The last meeting was held on 8th October and 42 people were in attendance. The weather was fine and the location great. It has been good to see some rain again, and hopefully that is a plus for the bees. October has had milder daytime temps than September. Being spring, many plants are flowering, or have recently finished their floral display, including:- macadamia, ironbark, grevilleas, silky oak, clover, lavender, citrus, and pecan, to name a few.

However, maybe due to the dry winter the nectar supply coming in is a bit patchy. Hopefully things will improve as we move into summer.

A brief business meeting was held, with Lou welcoming everybody and Phil and Mal giving their Secretary's and Treasurer's reports, respectively.

Members were reminded that October is AFB Awareness month, and the ABA is encouraging all members, that haven't already, to conduct a thorough inspection of their hives for AFB. Use the kit, that was distributed to those present, to take samples fom their brood and send them in for testing. After inspecting for AFB, please complete the ABA survey.

Go to beekeepers.asn.au/afb for help with AFB.

New Biosecurity measures were discussed

Biosecurity News from DPI

  • Look out for the NSW Bee Biosecurity News (BBN), a new quarterly newsletter for beekeepers registered in the state.
  • To get the BBN, you must provide your email to the DPI.
  • Go to https://tinyurl.com/y95jkher to update or lodge your details.
  • In addition the DPI is planning to email registered beekeepers with AFB alerts.
  • Beekeepers will be notified when AFB is found in their local govrernment area.
  • The Government fee for registering yourself as a beekeeper has been frozen for two years.
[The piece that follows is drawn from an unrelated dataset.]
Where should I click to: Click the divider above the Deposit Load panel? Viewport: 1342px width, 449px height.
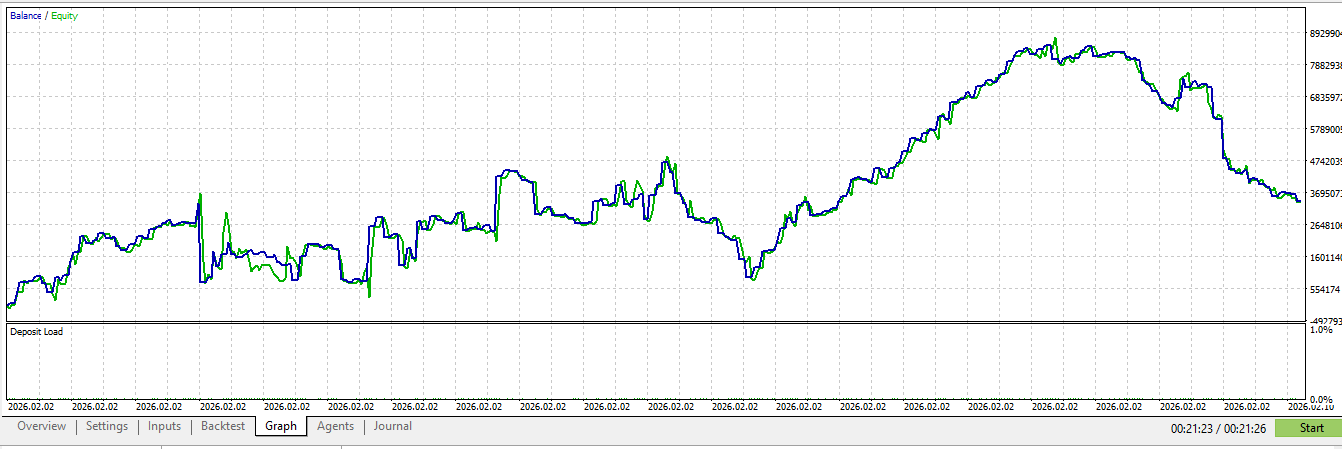coord(655,322)
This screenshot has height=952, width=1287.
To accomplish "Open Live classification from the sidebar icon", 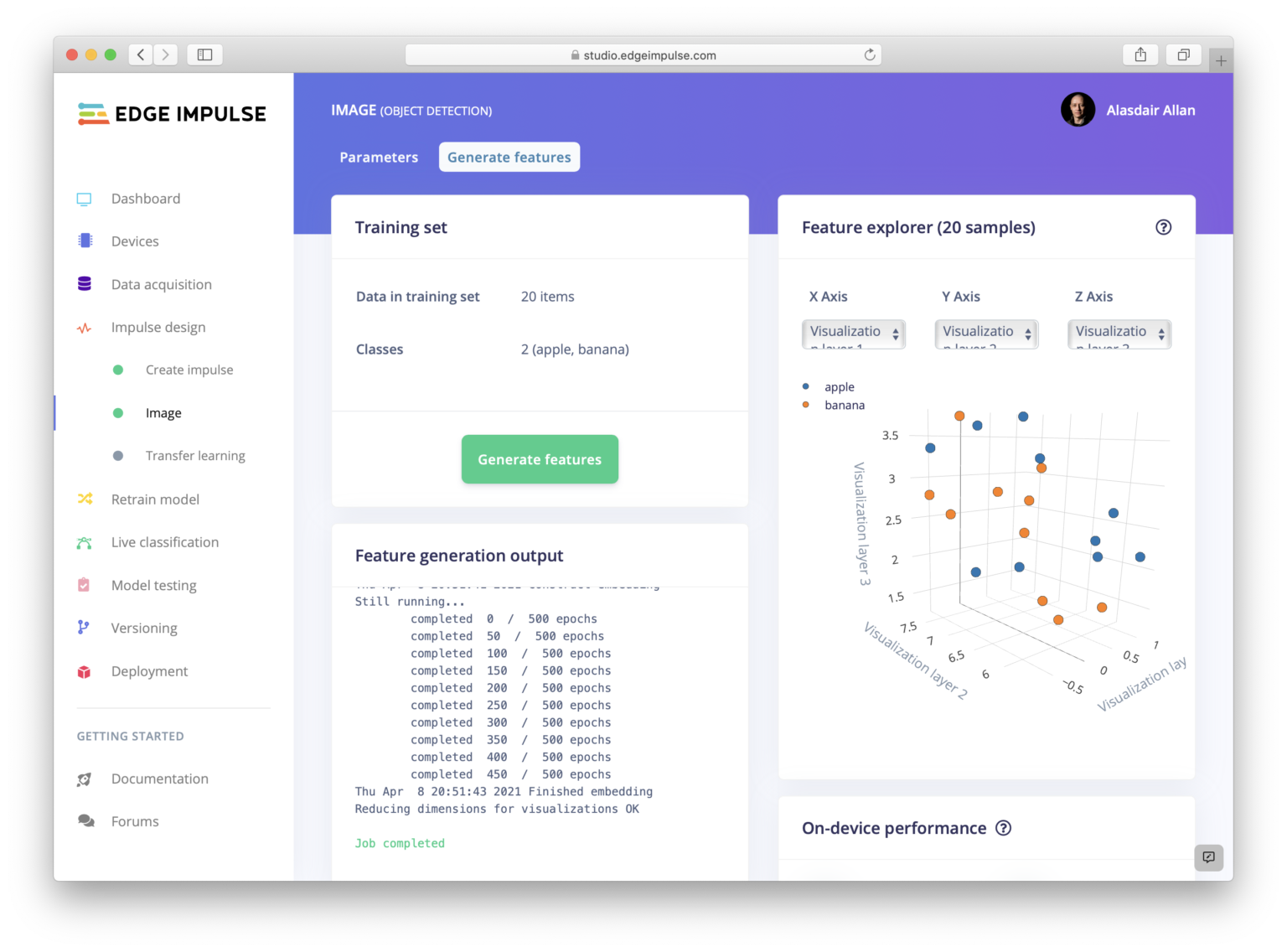I will point(84,541).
Please remember it is a legal requirement to register as a beekeeper and the fines for not doing so are large.
  • The ABA has been instrumental in lobbying for no increases.
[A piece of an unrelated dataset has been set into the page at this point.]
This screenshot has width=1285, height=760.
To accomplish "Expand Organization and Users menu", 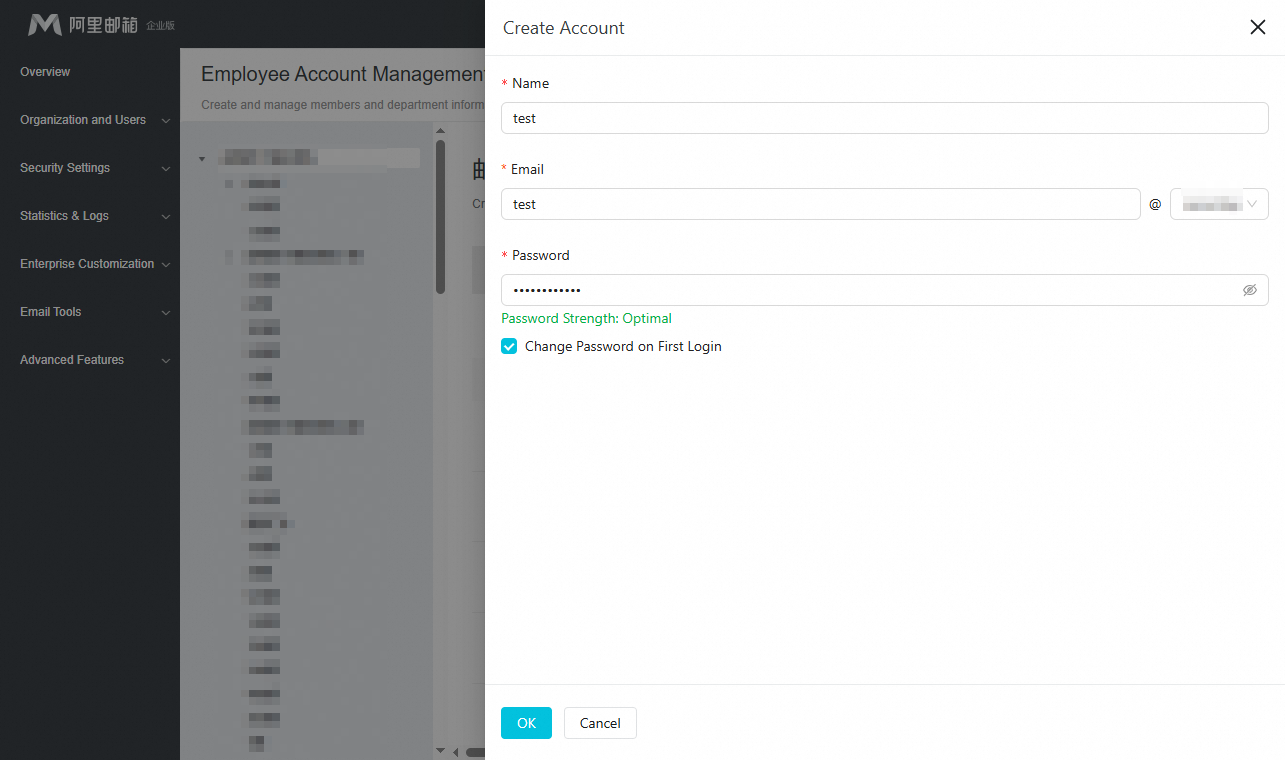I will (95, 120).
The ABA club membership and insurance fees will be due from November onwards, and all current members will be invited to renew via the online system.

Phil has mesh sheets for sale to members at $23 each. They can be cut into strips for 3 hives.Also available at the next meeting, as usual, I will have wax foundation and Apithor traps for sale.

Also at the next meeting Geoff from Berringa Honey will be attending and will be buying good clean wax from club members at $15 per Kilo.

Craig Davis will be giving a talk on Leptospermums. If anybody wants to bring samples of leptospermum trees for identification, Craig can identify them.

The next meeting at President Lou's will include our AGM and the election of Office bearers.

Hive Activity

 Members at Merridy's apiary

Members at Merridy's apiary

John Carroll and Don Woods assisted Merridy with the hive inspection.

The aim was to replace the queens with new ones, supplied by John and in cages.

The first hive inspected was with rather poor brood and was suspected of having European Foul Brood. The queen was executed and the hive was rebuilt from scratch, meaning the new queen was facing an uphill battle to get the hive up to speed.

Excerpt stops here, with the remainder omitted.